Schach: KI und Menschen halten Spannung unterschiedlich aufrecht (Foto: pixabay.com, Piro4D)

KI-basierte Schachprogramme erhalten strategische Spannung deutlich länger aufrecht als die besten Schachspieler der Welt. Zu dem Schluss kommt eine Analyse des Complexity Science Hub (CSH) und der Universität Parma. Die Forscher sehen darin einen möglichen Hinweis auf grundlegende Unterschiede zwischen Mensch und KI im Umgang mit Komplexität.

Die Experten haben über 2.000 Schachpartien Zug für Zug analysiert - Partien zwischen Menschen ebenso wie zwischen KI-Systemen. Dabei sind sie auf einen grundlegenden Unterschied im Umgang mit dem gestossen, was sie als "strategische Spannung" bezeichnen.

"Menschen und KI unterscheiden sich darin, wie sie Komplexität managen. Menschliche Spieler reduzieren sie ziemlich rasch. KI-Systeme hingegen halten sie aufrecht", unterstreicht Studienautor und CSH-Wissenschafter Vito D. P. Servedio.

Gemessen worden ist, wie viele Möglichkeiten nach jedem Zug offenbleiben. Je grösser der Spielraum an offenen Möglichkeiten zu einem bestimmten Zeitpunkt ist, desto stärker fällt die "strategische Spannung" aus, die Spieler erleben.
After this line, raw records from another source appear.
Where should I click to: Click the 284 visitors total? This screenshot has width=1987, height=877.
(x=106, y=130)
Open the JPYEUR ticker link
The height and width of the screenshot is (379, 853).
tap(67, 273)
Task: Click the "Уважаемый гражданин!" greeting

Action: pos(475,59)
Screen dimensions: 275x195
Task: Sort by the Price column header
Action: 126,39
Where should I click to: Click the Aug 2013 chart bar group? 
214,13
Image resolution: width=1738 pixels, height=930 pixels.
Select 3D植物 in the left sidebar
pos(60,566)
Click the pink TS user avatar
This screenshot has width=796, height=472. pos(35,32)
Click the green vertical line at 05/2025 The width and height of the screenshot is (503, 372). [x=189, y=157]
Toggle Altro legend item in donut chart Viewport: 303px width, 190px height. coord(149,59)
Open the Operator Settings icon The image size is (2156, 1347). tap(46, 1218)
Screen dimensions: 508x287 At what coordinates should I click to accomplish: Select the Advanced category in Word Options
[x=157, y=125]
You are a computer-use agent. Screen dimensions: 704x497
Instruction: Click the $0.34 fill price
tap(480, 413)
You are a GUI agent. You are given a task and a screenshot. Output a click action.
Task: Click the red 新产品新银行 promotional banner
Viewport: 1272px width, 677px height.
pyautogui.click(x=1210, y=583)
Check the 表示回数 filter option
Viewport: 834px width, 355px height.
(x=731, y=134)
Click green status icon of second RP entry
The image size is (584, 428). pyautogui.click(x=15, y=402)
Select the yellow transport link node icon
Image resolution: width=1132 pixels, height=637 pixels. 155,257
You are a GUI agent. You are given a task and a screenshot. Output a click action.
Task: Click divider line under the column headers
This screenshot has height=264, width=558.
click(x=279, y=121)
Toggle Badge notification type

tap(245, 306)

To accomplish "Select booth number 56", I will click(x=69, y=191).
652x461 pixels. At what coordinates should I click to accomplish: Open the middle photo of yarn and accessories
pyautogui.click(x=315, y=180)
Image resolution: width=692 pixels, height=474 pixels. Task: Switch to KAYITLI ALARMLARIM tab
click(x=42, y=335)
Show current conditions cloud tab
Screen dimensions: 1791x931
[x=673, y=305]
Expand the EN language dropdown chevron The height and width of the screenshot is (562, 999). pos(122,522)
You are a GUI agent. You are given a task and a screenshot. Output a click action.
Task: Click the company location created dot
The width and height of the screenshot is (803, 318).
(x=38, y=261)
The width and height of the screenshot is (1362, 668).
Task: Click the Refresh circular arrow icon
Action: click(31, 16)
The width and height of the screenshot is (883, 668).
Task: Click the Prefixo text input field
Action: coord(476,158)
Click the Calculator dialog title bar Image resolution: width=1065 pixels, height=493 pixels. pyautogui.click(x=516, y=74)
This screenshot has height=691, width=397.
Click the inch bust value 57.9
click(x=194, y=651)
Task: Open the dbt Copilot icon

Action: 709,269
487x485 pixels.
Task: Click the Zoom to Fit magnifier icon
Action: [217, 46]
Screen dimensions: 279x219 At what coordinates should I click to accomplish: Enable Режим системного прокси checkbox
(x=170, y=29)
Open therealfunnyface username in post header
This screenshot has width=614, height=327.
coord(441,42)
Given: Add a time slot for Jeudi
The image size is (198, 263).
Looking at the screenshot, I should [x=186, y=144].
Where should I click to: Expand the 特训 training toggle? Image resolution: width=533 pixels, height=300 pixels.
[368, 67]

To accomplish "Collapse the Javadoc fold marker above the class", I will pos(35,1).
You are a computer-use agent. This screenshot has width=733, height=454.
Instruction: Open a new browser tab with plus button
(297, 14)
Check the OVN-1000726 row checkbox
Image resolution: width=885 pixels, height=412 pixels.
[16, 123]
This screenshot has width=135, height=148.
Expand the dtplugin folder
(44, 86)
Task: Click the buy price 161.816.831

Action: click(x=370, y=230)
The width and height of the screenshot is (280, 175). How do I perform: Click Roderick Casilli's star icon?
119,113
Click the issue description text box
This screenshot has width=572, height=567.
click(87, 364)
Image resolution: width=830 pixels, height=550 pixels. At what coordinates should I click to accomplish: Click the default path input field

Menschliche Spieler und auch KI-basierte Schachprogramme bauen in der Eröffnung und im frühen Mittelspiel strategische Spannung auf. Tatsächlich erreichen Top-Spieler kurzzeitig sogar einen noch höheren Spitzenwert an strategischer Spannung als KI-Programme, heisst es. Danach trennen sich jedoch die Wege, so die Forscher des CSH und der Universität Parma. Menschen bauen demnach Spannung ab, während KI-Programme eine breitere, das gesamte Schachbrett umfassende Komplexität deutlich länger aufrechterhalten.

Der Ausgang einer Partie steht häufig bereits fest, bevor die strategische Spannung ihren Höhepunkt erreicht hat. Sobald sich eine Seite einen dauerhaften Vorteil erarbeitet hat, vereinfachen sowohl Menschen als auch KI in der Regel die Spielsituation, so das Fazit.